DRAM: more cold functions #9850

lyakh · 2025-02-21T15:42:51Z

Move all of IPC and some initialisation code to DRAM.

Move several initialisation functions to run from DRAM directly. Signed-off-by: Guennadi Liakhovetski <[email protected]>

Mark all IPC functions as "cold" to run them directly in DRAM. Signed-off-by: Guennadi Liakhovetski <[email protected]>

marcinszkudlinski · 2025-02-24T13:48:52Z

I understand why init functions should go to DRAM, but why IPC?

lyakh · 2025-02-24T14:46:09Z

I understand why init functions should go to DRAM, but why IPC?

@marcinszkudlinski the idea is that only audio protocols are "hot" - only schedulers and audio processing threads. Everything else can be "cold" and IPC processing is one of such large code areas. But if you have concerns that this can break something, let's discuss, maybe we're overlooking some use-cases?

marcinszkudlinski · 2025-02-24T14:57:37Z

@lyakh not really
we're already facing problems with performance - when starting multiple sophisticated pipelines it happens that some of LL cycles are lost - because of long operations like "prepare" for each component
We need to be careful what goes to DRAM, it is slower, and worse, the access time is not guaranteed - as the physical memory is shared with linux/windows/chrome and our requests go last.

I think - as long as we do have enough HPSRAM, use it.

abonislawski · 2025-02-24T15:10:03Z

IPC part looks really suspicious, do you have any data what is the profit and perf drop? Especially when main CPU is under high load and we will lag more with DRAM access

lgirdwood · 2025-02-24T17:17:46Z

HPSRAM is precious, agree need to be really careful what we put in DRAM it should only be parts of IPC that are not time critical. i.e. trigger is time critical, but load module is not time critical. We need to find this balance, Linux only really cares about prepare()/trigger() driver ops and any associated IPCs. Don't know about Windows ?

lgirdwood

Some functions are really obvious pipeline construction/free APIs, but some utility APIs could be used in the stream triggering flow. Best to check.

lgirdwood · 2025-02-24T17:19:28Z

src/ipc/ipc-helper.c

@@ -197,7 +198,7 @@ int comp_buffer_connect(struct comp_dev *comp, uint32_t comp_core,
 	return pipeline_connect(comp, buffer, dir);
 }

-int ipc_pipeline_complete(struct ipc *ipc, uint32_t comp_id)
+__cold int ipc_pipeline_complete(struct ipc *ipc, uint32_t comp_id)

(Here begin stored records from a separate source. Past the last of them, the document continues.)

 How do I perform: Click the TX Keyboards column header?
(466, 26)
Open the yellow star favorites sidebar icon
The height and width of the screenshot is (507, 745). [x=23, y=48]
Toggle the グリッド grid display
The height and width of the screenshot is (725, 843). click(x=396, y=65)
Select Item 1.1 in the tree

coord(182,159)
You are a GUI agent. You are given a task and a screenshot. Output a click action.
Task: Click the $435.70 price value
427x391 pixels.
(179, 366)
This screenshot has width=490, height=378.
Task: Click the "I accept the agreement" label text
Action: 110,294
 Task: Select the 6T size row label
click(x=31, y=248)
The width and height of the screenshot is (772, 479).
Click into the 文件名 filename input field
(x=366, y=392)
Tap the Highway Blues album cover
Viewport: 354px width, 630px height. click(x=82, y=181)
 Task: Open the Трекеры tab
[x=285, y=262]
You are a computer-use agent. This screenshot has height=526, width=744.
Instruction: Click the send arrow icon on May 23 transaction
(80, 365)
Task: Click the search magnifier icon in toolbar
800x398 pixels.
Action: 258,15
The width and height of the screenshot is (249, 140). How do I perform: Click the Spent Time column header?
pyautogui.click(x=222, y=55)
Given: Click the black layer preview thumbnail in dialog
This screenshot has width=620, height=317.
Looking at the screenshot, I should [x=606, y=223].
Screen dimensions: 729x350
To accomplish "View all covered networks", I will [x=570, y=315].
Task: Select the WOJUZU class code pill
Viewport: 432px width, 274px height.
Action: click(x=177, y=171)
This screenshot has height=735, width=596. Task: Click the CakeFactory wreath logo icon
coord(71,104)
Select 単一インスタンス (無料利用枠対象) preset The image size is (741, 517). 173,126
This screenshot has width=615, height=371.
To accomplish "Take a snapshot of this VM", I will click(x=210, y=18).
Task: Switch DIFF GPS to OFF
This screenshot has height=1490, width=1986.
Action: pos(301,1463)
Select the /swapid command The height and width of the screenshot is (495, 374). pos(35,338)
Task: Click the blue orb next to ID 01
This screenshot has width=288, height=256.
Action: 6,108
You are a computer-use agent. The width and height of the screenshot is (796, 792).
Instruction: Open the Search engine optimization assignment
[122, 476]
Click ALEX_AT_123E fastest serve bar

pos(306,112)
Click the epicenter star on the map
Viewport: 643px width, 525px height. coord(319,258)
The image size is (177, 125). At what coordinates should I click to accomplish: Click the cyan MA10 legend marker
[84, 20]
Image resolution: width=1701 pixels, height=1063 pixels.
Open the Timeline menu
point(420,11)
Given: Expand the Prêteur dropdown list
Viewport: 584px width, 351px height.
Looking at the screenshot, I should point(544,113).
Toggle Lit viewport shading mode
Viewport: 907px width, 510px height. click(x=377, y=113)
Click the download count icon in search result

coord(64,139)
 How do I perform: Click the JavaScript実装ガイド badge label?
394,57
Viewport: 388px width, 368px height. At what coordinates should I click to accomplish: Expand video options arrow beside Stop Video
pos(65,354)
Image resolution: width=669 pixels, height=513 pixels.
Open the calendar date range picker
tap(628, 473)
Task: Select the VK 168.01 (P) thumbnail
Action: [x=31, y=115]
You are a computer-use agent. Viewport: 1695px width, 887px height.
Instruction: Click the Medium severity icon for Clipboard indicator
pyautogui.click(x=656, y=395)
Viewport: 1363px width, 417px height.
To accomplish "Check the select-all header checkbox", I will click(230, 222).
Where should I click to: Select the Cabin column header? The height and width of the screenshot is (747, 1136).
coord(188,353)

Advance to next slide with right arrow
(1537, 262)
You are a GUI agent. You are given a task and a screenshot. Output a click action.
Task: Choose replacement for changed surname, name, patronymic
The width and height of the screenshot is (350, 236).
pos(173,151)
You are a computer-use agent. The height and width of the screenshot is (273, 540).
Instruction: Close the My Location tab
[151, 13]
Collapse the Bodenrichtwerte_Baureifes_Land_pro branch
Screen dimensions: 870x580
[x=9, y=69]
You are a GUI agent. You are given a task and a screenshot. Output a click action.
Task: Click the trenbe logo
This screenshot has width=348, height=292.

Can you check this, not sure if done in prepare() ? maybe for IPC3 only ?

@lgirdwood this is only called from

ipc4_pipeline_complete() ipc4_pipeline_prepare() ipc4_set_pipeline_state() idc_ppl_state() ipc4_process_glb_message() idc_cmd() ipc_cmd() idc_handler() ipc_platform_do_cmd() idc_ipc() P4WQ ipc_do_cmd() idc_cmd() EDF scheduler idc_handler() P4WQ

so, it's only called from the EDF scheduler or from IDC P4WQ, both of which use the EDF_ZEPHYR_PRIORITY priority (currently 1)

ok, so are you confirming its not called as part of a LL or DP process() ? I assume its only used in EDF for non process() usage.

@lgirdwood correct, as it stands there don't seem to be any paths leading to this function being called from audio processing context

lyakh · 2025-02-25T07:37:40Z

@lgirdwood @marcinszkudlinski @abonislawski as far as I understand the worst would be cases when we're running close to 100% performance capacity and at that moment the user is issuing some IPCs - maybe to start an additional light stream. In principle we still have a couple of free DSP cycles to run an additional stream, but while preparing it, IPC processing adds significant DSP load. So, if we process IPCs in DRAM, that processing becomes slower. As long as we don't disable interrupts during IPC processing for too long, we still shouldn't disturb higher priority audio processing, running in parallel, but IPC response time will become longer. Is that what we're worried about? Is that important? Replying to @marcinszkudlinski - do we really lose LL cycles because of IPC processing? That shouldn't happen AFAICS? If we have code, locking interrupts, we have to identify and improve it...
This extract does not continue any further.